● **Collected data entries**:

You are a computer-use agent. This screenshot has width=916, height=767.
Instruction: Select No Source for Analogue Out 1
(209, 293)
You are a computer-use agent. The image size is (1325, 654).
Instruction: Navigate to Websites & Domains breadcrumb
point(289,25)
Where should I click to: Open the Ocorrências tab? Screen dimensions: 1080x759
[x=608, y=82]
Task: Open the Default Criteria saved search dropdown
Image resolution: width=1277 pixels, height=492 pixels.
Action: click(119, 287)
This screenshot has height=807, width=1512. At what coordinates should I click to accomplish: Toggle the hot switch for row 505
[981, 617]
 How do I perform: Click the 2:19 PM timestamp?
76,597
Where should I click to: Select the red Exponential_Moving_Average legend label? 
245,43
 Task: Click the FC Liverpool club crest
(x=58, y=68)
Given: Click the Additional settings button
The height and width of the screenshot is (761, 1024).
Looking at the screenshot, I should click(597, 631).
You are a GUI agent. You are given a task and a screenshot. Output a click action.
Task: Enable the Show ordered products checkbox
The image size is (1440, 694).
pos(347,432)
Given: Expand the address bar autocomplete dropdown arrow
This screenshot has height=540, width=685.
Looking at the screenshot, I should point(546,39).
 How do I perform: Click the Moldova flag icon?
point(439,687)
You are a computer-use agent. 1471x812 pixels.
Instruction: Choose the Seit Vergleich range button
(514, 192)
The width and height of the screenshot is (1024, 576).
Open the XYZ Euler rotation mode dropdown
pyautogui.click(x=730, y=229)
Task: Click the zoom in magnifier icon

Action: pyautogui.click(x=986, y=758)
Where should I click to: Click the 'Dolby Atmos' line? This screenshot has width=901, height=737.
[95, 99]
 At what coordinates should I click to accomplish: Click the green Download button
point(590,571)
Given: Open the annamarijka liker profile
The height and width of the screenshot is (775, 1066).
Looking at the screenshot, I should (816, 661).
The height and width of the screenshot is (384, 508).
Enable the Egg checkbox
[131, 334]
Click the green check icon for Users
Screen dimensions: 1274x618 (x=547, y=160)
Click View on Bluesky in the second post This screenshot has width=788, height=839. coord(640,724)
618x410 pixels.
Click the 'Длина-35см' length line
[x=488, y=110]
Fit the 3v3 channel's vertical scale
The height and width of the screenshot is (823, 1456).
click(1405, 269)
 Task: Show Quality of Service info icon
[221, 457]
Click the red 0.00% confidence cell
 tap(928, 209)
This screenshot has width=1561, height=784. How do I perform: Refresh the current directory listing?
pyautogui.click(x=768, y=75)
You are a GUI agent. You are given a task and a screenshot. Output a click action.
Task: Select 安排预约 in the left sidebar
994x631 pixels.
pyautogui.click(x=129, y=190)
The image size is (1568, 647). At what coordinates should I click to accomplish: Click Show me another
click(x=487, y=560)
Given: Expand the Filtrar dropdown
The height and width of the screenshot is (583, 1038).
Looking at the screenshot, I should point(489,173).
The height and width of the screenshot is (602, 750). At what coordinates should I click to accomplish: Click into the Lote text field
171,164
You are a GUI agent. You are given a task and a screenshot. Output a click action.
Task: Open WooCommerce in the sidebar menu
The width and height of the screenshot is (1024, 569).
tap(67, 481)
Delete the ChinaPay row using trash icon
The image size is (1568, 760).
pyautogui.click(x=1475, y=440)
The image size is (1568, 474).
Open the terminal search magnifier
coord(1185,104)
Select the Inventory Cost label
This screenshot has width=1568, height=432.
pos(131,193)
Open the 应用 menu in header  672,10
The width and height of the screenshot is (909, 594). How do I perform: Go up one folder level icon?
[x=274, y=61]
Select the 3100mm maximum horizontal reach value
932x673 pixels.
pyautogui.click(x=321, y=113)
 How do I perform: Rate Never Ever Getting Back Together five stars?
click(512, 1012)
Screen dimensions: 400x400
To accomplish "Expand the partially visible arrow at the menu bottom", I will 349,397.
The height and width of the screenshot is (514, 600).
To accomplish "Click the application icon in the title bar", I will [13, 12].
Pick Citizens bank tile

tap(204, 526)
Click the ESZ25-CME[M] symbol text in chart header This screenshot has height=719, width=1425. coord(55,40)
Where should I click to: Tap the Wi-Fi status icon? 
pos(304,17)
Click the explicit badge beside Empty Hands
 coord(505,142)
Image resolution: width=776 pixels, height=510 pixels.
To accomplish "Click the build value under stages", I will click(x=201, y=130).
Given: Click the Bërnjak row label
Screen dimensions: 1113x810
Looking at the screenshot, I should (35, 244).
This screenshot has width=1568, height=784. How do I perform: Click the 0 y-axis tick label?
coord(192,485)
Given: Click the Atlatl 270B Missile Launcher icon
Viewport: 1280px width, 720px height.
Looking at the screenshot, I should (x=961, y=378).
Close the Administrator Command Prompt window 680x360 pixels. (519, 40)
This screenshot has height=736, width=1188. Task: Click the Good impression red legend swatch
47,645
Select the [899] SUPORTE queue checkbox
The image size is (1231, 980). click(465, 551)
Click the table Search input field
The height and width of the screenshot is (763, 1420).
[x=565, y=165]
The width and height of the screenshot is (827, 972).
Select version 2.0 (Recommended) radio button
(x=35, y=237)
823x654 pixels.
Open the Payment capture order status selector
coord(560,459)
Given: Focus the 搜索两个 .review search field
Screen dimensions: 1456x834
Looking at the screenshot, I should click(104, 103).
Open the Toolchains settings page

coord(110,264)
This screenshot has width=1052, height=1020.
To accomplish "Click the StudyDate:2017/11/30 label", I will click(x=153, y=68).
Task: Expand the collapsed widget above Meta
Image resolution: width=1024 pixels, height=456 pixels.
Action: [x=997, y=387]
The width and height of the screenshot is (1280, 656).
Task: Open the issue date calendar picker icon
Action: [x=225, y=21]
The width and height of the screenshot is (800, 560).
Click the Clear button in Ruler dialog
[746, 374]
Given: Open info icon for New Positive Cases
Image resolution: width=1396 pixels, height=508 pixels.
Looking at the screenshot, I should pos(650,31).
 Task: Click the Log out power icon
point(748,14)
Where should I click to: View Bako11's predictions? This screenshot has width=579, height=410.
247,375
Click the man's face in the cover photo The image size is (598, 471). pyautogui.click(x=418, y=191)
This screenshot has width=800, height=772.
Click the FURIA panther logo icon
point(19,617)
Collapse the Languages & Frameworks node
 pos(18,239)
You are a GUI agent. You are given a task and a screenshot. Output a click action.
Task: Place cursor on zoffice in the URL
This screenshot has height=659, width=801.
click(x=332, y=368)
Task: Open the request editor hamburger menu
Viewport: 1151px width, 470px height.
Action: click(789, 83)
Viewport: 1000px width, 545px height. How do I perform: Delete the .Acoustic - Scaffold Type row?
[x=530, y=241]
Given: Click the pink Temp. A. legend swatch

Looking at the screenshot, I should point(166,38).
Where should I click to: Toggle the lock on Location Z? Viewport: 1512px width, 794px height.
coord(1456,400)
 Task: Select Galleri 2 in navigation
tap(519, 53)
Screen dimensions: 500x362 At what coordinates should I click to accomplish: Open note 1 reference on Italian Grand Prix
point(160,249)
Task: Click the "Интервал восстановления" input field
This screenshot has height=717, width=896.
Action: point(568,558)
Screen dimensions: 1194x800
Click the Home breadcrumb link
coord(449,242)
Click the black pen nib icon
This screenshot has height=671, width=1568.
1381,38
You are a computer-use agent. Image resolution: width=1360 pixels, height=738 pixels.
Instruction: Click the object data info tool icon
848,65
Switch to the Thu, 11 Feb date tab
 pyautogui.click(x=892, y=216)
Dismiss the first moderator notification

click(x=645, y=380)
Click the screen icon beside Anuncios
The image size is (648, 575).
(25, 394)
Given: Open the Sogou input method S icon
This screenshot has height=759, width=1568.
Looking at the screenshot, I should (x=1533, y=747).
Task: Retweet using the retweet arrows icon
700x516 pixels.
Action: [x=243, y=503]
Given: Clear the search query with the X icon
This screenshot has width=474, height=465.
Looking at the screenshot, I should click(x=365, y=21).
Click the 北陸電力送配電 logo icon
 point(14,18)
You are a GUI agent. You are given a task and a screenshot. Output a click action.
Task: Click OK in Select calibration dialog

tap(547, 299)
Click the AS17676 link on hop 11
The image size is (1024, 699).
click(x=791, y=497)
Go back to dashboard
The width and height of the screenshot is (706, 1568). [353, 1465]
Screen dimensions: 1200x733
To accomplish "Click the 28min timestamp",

● **WORK REQUIRED**:
Set down, exactly as they stand above, the lines starting with the line with "Screen dimensions: 500x362" and going on through the line with "Given: Open the Sogou input method S icon", and no others.

● **TASK RESULT**:
Screen dimensions: 500x362 At what coordinates should I click to accomplish: Open note 1 reference on Italian Grand Prix
point(160,249)
Task: Click the "Интервал восстановления" input field
This screenshot has height=717, width=896.
Action: point(568,558)
Screen dimensions: 1194x800
Click the Home breadcrumb link
coord(449,242)
Click the black pen nib icon
This screenshot has height=671, width=1568.
1381,38
You are a computer-use agent. Image resolution: width=1360 pixels, height=738 pixels.
Instruction: Click the object data info tool icon
848,65
Switch to the Thu, 11 Feb date tab
 pyautogui.click(x=892, y=216)
Dismiss the first moderator notification

click(x=645, y=380)
Click the screen icon beside Anuncios
The image size is (648, 575).
(25, 394)
Given: Open the Sogou input method S icon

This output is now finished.